Calorie Counts on Menus, 1915 Style

As I’m working on my next novel, I’m spending a lot of time in 1915–and it turns out that absolutely nothing has changed in 100 years.  Here, for instance, is a big announcement in the New York Times about a brand new idea:  Put calorie counts on menus!

It’s only one restaurant–the lunchroom at the Department of Health–but the hope was that the idea would spread.

“It might not be possible to state the food values in a large restaurant where there was a varied menu,” admitted Dr. Bolduan, the director of public education, but in “a chain of lunch rooms throughout the country…it could be done with great success.”

One important difference between then and now:  the emphasis seemed to be on getting people to eat enough food.  The “food value” or calorie count was seen as a way to get people to eat a substantial enough meal. Clerks and stenographers need 2500 calories a day, while mechanics and artisans needed 3000-3500, and laborers and longshoremen needed 3500-4500.

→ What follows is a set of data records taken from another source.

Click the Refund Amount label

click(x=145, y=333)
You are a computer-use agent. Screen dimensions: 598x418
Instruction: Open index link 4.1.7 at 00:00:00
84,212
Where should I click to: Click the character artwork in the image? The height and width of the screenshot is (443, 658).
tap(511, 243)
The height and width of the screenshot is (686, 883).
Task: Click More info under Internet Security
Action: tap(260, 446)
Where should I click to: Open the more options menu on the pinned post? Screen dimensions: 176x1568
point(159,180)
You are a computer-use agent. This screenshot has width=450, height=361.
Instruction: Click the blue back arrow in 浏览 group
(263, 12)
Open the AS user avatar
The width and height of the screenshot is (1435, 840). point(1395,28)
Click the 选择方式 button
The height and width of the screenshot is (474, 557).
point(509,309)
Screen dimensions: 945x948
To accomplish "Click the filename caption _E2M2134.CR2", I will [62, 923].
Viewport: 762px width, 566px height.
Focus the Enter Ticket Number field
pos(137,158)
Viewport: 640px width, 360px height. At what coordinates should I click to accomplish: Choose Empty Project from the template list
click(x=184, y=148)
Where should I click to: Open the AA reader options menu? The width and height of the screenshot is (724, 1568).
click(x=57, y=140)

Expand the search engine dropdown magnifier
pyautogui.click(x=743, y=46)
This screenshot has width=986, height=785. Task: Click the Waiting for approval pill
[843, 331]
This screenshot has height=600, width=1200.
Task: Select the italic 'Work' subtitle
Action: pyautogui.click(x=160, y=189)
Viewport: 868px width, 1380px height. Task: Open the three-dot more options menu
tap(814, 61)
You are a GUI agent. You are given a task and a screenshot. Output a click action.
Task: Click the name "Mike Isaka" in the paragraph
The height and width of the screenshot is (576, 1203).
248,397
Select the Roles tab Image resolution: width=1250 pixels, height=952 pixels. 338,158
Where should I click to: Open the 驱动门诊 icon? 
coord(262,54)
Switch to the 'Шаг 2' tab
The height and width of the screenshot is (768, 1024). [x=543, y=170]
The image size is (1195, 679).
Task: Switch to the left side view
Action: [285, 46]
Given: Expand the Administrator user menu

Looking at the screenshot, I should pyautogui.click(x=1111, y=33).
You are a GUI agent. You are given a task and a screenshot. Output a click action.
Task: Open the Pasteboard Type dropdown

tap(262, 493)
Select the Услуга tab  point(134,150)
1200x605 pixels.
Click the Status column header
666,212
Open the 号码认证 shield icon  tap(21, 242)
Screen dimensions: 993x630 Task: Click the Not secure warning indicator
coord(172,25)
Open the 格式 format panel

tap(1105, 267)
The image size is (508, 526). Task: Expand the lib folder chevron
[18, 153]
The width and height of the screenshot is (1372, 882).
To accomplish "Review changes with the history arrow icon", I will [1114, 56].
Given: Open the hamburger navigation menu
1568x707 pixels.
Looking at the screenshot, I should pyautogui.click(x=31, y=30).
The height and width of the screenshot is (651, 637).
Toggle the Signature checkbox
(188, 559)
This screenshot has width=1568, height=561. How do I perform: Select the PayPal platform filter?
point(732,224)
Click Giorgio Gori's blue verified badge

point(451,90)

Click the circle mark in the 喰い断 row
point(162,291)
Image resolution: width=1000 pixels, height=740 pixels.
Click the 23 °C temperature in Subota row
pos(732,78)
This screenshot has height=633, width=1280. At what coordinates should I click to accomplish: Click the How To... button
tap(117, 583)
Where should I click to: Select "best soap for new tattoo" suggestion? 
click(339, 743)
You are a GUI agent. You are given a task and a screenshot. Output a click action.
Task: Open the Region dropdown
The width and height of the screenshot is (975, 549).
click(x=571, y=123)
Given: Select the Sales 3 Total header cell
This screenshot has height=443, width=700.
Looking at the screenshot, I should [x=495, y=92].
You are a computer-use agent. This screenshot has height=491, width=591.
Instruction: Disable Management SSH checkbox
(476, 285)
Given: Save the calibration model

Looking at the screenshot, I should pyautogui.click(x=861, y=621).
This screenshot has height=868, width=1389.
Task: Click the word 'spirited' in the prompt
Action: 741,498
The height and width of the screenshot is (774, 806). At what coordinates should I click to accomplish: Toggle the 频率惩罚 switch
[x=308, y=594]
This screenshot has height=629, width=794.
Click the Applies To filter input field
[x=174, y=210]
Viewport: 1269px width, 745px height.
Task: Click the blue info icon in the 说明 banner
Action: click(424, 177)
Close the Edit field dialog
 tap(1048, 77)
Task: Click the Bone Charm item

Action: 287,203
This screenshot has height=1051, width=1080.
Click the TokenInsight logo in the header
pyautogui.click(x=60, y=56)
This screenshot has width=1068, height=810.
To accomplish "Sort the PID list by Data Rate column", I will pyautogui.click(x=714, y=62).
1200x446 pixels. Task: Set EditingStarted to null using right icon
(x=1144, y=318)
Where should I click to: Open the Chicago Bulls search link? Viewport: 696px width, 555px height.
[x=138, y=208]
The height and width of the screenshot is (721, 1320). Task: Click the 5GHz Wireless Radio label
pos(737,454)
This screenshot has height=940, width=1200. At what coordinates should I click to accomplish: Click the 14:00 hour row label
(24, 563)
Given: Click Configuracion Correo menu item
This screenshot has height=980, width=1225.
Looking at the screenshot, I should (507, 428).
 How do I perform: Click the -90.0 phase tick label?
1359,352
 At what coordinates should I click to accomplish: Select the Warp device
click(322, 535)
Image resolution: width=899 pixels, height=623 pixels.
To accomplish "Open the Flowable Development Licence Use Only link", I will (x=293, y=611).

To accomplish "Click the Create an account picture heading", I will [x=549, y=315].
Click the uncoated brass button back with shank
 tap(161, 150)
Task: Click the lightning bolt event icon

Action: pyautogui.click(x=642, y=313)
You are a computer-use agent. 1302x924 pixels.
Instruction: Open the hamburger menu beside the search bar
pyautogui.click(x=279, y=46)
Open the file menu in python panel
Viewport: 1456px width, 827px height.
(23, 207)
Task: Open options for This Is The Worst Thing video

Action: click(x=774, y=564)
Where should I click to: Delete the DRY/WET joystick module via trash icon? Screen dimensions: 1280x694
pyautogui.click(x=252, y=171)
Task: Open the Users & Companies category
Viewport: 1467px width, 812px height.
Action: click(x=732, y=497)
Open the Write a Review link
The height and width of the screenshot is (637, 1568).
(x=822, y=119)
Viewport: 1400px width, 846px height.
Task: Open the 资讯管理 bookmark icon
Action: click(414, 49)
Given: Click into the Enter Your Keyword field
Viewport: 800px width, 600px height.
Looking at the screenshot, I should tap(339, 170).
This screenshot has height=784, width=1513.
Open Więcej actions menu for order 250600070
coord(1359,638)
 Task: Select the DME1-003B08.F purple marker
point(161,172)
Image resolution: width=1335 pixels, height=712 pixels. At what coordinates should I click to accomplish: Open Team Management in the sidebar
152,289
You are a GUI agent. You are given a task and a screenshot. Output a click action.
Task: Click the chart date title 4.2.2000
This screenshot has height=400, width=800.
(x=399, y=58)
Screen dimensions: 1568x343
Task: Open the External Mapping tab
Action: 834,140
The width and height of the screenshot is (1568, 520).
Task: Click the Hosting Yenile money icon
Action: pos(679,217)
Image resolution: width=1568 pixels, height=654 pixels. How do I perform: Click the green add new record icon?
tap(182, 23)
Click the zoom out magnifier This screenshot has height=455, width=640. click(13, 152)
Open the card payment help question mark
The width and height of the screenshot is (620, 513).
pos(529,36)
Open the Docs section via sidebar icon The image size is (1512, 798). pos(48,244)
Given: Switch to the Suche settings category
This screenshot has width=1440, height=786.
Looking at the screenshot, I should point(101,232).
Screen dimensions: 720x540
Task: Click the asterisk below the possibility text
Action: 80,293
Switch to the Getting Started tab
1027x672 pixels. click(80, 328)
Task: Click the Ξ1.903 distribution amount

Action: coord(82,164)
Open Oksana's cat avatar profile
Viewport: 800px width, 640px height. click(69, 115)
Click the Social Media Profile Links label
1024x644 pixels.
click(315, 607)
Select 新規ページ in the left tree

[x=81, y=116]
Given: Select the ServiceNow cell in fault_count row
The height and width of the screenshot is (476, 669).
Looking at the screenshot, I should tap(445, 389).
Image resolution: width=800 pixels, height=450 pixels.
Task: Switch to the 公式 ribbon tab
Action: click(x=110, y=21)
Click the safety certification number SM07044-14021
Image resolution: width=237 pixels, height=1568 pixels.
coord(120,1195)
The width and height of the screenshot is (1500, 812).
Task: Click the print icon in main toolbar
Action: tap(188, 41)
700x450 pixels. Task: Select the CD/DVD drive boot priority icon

You need food, the article advised, “So that your body may do its work. This is done mainly by starches and fats.” Protein and mineral salts (vitamins?  I’m thinking?) are also necessary to build muscles and organs, and restaurants should ensure their patrons that they are providing adequate quantities of both.

A sample lunchroom menu shows that even the lower-priced lunch meets those requirements:

1915 menu with calorie counts

 

As evidence that the educational program was working, one boy was quoted as saying, “I never knew before that you should not take too many acids at a meal. I had tomatoes today, so I didn’t take lemon pie for dessert.”